• _PASSAGE PROVIDED_
+ + + + + + +

2. Downscaling from 10 km to 2 km: Informational Limitations
The manuscript should more clearly explain which features actually provide meaningful spatial information for downscaling from 10 km to 2 km. Only a few indicators—such as geography, nighttime lights, and population—have resolution finer than 10 km, and these are largely time-independent. More dynamic and influential features (e.g., emissions, meteorology; shown in Figure 5) remain at 10–25 km resolution. Given this, it is unclear how the model captures high-resolution temporal variability.
Table 2 shows r/R², but the manuscript does not describe how r and R² were computed. I assume the metrics were calculated across all available records (i.e., combining space and time). To demonstrate that the model captures temporal variation—not only spatial variation—the authors should evaluate site-specific time-series performance, e.g.: compute r/R² for each site over time, then average these values across all sites. This would clarify whether the downscaling approach provides meaningful temporal improvements.

+ + + + + + +

• _EXTRACTED RECORDS_

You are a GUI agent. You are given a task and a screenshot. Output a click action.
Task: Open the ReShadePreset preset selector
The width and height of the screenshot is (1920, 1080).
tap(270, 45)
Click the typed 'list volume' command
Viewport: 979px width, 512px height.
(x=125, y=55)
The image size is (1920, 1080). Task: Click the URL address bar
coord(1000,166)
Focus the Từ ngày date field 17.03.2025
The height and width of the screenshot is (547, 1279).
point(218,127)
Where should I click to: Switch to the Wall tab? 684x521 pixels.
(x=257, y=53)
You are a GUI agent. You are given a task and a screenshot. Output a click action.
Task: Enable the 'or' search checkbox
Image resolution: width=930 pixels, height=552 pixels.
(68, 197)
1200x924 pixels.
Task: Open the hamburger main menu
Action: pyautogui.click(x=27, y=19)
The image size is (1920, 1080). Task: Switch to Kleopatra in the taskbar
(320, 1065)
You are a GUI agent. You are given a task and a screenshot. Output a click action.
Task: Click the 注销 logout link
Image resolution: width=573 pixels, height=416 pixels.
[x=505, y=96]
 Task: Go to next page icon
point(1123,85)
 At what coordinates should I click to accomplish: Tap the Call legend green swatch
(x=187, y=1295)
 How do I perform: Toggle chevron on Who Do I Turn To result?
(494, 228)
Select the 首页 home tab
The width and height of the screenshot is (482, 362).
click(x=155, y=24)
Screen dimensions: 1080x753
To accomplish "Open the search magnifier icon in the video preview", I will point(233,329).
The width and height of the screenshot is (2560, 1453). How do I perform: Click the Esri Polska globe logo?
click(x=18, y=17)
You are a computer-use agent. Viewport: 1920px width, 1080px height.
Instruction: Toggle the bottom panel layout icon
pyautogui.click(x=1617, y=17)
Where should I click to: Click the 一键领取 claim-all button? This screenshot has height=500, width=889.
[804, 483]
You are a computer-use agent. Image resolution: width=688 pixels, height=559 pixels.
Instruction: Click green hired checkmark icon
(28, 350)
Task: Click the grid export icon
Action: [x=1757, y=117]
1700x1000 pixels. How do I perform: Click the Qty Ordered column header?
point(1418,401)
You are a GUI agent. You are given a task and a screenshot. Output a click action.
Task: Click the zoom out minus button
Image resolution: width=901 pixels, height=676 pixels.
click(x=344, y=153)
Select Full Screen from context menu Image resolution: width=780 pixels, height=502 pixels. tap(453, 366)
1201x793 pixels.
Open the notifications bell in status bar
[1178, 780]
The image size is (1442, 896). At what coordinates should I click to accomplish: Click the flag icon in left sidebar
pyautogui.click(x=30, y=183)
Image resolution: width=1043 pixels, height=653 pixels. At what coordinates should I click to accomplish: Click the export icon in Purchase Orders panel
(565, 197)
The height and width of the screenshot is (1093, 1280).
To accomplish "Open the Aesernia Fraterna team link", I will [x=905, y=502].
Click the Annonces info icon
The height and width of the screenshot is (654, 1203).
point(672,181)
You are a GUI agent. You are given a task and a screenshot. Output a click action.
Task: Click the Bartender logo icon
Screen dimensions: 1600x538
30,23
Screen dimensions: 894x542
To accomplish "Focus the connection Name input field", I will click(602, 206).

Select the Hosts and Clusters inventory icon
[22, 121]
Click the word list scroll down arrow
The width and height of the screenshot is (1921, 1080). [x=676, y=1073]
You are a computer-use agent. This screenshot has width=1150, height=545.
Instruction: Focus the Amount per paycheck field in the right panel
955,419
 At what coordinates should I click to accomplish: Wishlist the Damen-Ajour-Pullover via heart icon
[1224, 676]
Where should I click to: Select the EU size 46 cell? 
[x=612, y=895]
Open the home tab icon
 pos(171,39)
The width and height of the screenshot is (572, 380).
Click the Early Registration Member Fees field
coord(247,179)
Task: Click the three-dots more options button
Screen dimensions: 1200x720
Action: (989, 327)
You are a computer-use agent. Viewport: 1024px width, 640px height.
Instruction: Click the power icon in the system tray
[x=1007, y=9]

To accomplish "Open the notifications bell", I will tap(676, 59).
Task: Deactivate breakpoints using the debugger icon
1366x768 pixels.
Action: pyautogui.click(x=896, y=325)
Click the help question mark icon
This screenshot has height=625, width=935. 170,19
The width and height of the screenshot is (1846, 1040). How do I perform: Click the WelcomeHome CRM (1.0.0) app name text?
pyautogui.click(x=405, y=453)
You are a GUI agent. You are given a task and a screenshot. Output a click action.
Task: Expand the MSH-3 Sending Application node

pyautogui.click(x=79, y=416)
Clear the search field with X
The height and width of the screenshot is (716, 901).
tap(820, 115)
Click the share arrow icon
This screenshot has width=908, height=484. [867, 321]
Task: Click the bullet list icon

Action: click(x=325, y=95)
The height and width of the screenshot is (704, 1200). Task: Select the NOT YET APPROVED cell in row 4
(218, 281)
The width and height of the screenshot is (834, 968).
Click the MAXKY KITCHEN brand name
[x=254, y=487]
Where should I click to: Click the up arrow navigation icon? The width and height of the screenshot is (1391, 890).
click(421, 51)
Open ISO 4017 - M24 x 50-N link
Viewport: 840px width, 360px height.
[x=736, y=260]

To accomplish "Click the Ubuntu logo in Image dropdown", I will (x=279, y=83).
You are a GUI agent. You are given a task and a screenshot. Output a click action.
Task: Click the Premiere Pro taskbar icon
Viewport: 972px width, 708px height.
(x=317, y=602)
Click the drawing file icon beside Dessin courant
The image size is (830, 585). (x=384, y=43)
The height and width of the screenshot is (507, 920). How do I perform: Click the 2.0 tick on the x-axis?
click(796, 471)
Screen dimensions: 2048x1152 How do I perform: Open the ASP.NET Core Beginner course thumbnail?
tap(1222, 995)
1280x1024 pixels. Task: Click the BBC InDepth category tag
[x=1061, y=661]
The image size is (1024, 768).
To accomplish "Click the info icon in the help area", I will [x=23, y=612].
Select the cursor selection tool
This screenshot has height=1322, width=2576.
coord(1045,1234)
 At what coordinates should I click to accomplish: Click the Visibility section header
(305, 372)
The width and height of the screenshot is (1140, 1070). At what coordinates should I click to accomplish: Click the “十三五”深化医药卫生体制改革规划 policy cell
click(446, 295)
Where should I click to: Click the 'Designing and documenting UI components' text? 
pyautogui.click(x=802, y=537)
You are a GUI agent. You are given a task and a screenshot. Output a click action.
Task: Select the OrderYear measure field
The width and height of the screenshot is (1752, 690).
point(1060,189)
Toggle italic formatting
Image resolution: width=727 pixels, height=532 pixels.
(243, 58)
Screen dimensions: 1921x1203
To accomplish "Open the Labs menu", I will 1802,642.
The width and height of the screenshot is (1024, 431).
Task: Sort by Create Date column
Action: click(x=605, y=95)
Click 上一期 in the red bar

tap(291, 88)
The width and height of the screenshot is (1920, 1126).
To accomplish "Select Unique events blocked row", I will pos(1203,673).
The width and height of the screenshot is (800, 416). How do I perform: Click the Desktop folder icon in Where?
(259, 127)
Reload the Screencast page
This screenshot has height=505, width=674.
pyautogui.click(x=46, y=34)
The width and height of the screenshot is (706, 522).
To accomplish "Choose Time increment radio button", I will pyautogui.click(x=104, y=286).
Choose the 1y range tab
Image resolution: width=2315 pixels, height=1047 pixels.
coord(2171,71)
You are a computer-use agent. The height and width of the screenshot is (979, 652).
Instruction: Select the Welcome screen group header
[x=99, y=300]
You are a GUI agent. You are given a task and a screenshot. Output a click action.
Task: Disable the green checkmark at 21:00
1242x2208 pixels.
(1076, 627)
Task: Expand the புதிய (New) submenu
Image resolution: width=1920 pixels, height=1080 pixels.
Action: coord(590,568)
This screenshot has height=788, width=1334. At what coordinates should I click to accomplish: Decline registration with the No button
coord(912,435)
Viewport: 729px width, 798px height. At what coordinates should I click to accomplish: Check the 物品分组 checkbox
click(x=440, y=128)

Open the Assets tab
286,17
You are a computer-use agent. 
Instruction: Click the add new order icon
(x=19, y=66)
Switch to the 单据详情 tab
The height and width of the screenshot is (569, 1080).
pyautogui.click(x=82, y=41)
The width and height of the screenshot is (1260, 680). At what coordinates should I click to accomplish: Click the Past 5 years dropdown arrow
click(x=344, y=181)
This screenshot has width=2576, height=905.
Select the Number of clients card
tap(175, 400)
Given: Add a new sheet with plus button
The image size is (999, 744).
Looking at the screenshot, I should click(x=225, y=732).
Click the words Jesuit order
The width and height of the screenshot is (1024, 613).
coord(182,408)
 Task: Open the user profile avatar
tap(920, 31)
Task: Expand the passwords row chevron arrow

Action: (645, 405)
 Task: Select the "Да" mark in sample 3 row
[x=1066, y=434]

+ + + + + + +

• _TASK_
Answer these from the comment on downscaling from 10 km to 2 km:
(a) Which indicators does it name as having resolution finer than 10 km?
(b) At what resolution do emissions and meteorology remain?
(c) What does it suggest computing for each site over time, and what should then be done with those values?

• _CORRECT ANSWER_
(a) Geography, nighttime lights, and population.
(b) 10–25 km.
(c) r/R² for each site over time, then averaged across all sites.